One city in Ohio is making some changes to its law that may change the way people sell property. Property owners know they have a duty to keep the premises reasonably safe for anyone visiting or using the property. Reasonably safe means warning visitors of dangerous conditions, fixing any potentially unsafe conditions, and conducting regular upkeep and maintenance. If a property owner breeches this duty and someone is injured as result, the owner may be liable for the injury and damages.
The new city law in Munroe Falls targets owners who are selling their property. The law makes it a first-degree misdemeanor to knowingly sell a home without disclosing the history of methamphetamine production-related activity.

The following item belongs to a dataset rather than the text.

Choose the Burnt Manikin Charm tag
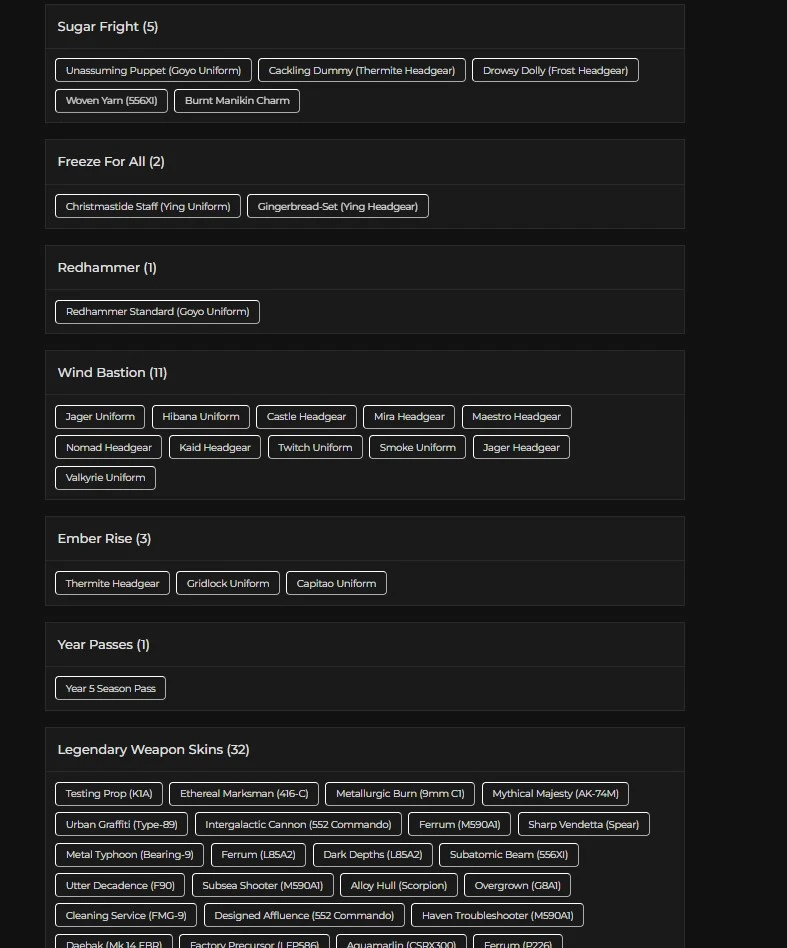 point(237,101)
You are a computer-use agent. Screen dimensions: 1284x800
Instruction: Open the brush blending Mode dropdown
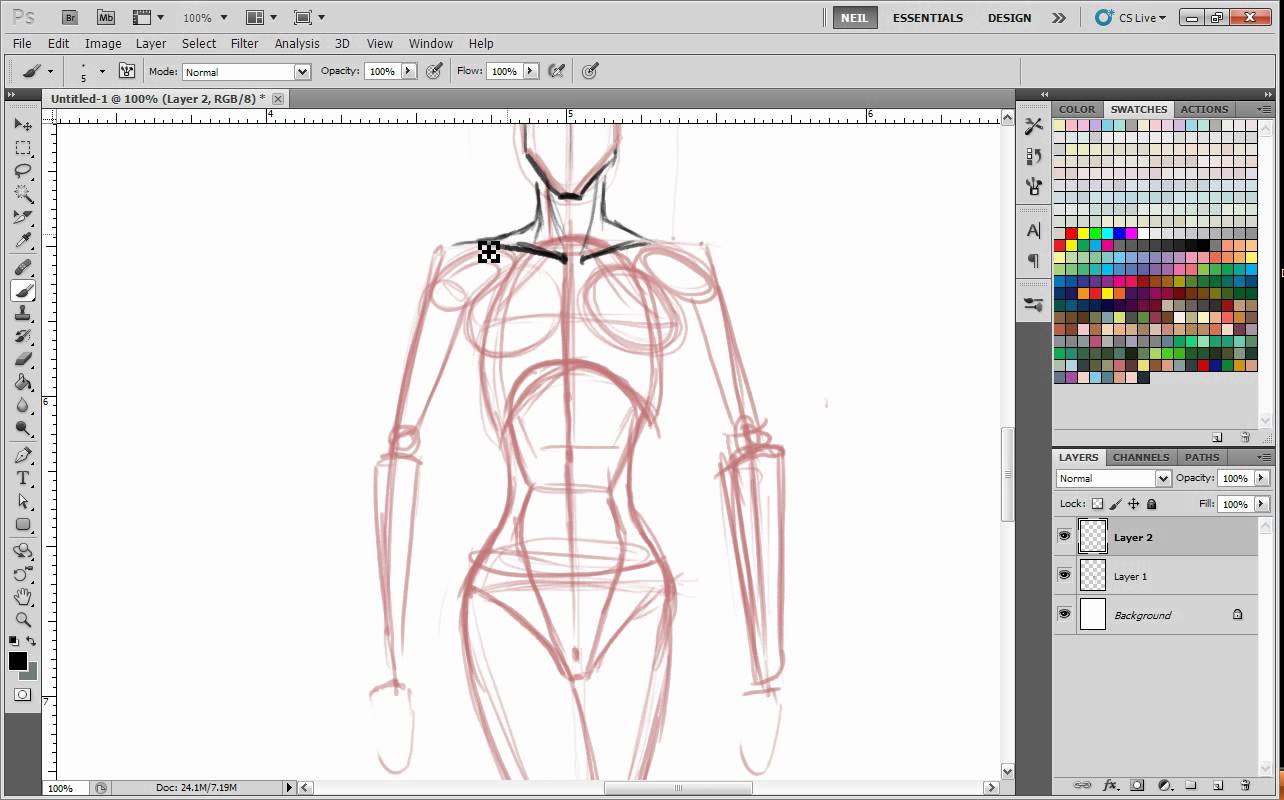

The City Council amended the city's code, making non-disclosure a criminal offense. The purpose of the law is to protect buyers. Ohio state law doesn't cover the issue yet.
Chemical and products used to make meth can linger in homes and properties, sticking to walls and floors and fixtures. These products are toxic and can make people sick. Disclosure of past drug production makes buyers aware and can prevent certain health issues.
Property owners should also be aware of additional legislation in the works. The proposed law would require meth houses to be properly cleaned. As of now, biohazard teams help clean and dispose of waste from the meth labs but lawmakers want to established a clear-cut definition for properly cleaning a meth lab.
The city is developing a form for property owners to fill out before they sell a house. The forms require disclosure of any meth production on the premises. Owners who knowingly fail to disclose, open themselves up to premises liability and now, criminal charges.